Chief executive, ID Comms
Amongst the many behavioural changes we've noticed during this pandemic, one of the most prominent has been advertisers’ increased focus on examining and interrogating internal media operating structures. The crisis has been a catalyst for improvement in current media management processes; internal operational change has been actioned, providing greater clarity on the role and remit their agency partners will play in delivering media value in the future.
The process of deciding "what to build" and "what to buy" has become a far more strategic decision, rather than simply a tactical one. It’s too early to say whether this will ultimately result in less in-housing, but decisions being made by advertisers are being driven by an overarching desire to ensure greater accountability of media value generation.
Chief strategy officer, Ebiquity
While we’ve seen a steady march towards in-housing, Covid-19 is causing a rethink. Brands are having more open discussions with agency partners and looking for more flexible options. We’ve always sounded a word of caution to brands looking to fully move to in-housing and this is a good opportunity to rethink and consider all options. In-housing is not a black or white decision – there are different pros and cons for marketers depending on their strategy, focus, scale and complexity.
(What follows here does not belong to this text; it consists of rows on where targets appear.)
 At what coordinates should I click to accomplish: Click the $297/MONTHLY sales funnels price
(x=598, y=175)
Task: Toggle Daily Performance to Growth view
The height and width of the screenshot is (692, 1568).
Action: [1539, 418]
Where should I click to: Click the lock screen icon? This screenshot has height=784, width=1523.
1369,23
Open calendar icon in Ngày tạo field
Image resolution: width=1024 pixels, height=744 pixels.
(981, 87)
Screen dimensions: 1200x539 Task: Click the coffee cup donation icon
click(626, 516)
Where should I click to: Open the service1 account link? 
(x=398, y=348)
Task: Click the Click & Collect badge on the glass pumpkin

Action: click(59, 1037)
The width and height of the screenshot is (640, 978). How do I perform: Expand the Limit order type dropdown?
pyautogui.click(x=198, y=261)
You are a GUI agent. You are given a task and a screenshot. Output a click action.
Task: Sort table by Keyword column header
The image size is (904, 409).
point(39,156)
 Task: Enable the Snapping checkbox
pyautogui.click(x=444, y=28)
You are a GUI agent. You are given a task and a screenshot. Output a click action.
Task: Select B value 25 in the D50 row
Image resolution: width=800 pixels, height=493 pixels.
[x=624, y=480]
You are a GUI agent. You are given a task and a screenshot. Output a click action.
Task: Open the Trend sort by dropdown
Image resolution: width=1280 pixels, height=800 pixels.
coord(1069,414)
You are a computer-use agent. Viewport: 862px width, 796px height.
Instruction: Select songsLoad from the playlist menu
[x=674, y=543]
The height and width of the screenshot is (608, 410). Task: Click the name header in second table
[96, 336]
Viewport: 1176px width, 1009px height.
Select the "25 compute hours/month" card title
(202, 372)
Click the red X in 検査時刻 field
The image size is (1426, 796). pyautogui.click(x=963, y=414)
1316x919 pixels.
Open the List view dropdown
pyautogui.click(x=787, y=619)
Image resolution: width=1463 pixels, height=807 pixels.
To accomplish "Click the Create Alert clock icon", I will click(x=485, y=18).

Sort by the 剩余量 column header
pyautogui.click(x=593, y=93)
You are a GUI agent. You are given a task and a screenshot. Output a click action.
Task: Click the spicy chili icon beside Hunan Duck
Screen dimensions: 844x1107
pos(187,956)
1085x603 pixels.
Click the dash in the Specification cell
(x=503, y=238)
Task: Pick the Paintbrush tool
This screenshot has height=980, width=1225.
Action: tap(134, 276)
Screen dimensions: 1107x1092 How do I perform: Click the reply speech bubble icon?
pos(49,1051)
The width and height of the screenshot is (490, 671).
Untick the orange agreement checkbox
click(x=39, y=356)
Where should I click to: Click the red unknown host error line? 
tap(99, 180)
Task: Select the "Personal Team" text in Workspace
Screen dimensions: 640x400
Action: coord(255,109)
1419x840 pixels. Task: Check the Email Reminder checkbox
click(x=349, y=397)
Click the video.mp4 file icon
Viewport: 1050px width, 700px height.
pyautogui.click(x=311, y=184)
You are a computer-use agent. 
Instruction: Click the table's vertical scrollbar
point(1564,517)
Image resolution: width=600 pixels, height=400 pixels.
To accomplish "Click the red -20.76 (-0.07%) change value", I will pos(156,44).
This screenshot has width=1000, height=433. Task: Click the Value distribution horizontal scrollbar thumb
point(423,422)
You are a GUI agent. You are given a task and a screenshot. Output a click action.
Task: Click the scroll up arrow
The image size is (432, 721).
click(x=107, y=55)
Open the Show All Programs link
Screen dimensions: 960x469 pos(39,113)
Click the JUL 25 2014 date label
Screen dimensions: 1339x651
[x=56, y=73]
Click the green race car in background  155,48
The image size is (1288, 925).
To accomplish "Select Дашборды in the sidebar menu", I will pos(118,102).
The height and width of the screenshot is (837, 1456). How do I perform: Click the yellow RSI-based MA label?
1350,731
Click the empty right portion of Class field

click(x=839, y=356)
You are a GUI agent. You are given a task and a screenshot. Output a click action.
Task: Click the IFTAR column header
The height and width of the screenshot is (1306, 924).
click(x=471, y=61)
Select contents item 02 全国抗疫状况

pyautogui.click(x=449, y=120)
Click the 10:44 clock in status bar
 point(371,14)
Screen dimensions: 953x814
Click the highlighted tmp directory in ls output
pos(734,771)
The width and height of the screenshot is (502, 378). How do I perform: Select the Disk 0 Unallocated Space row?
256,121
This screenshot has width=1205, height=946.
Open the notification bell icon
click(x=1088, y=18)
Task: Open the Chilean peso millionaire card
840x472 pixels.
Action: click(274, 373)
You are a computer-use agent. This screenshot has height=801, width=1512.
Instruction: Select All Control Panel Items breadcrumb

Coronavirus has amplified the need for a robust business case for in-housing, as well as an environment ripe for fresh thinking. While the motivation for some brands is to take control, there are simpler ways of achieving this outcome without additional risk.
As flexibility and agility accelerates, brands are revisiting alternatives to in-housing. Agencies have retooled their approach in light of leaner marketing budgets and faster planning and production cycles. The end result may be a healthier agency ecosystem that delivers the flexibility, and results, brands require.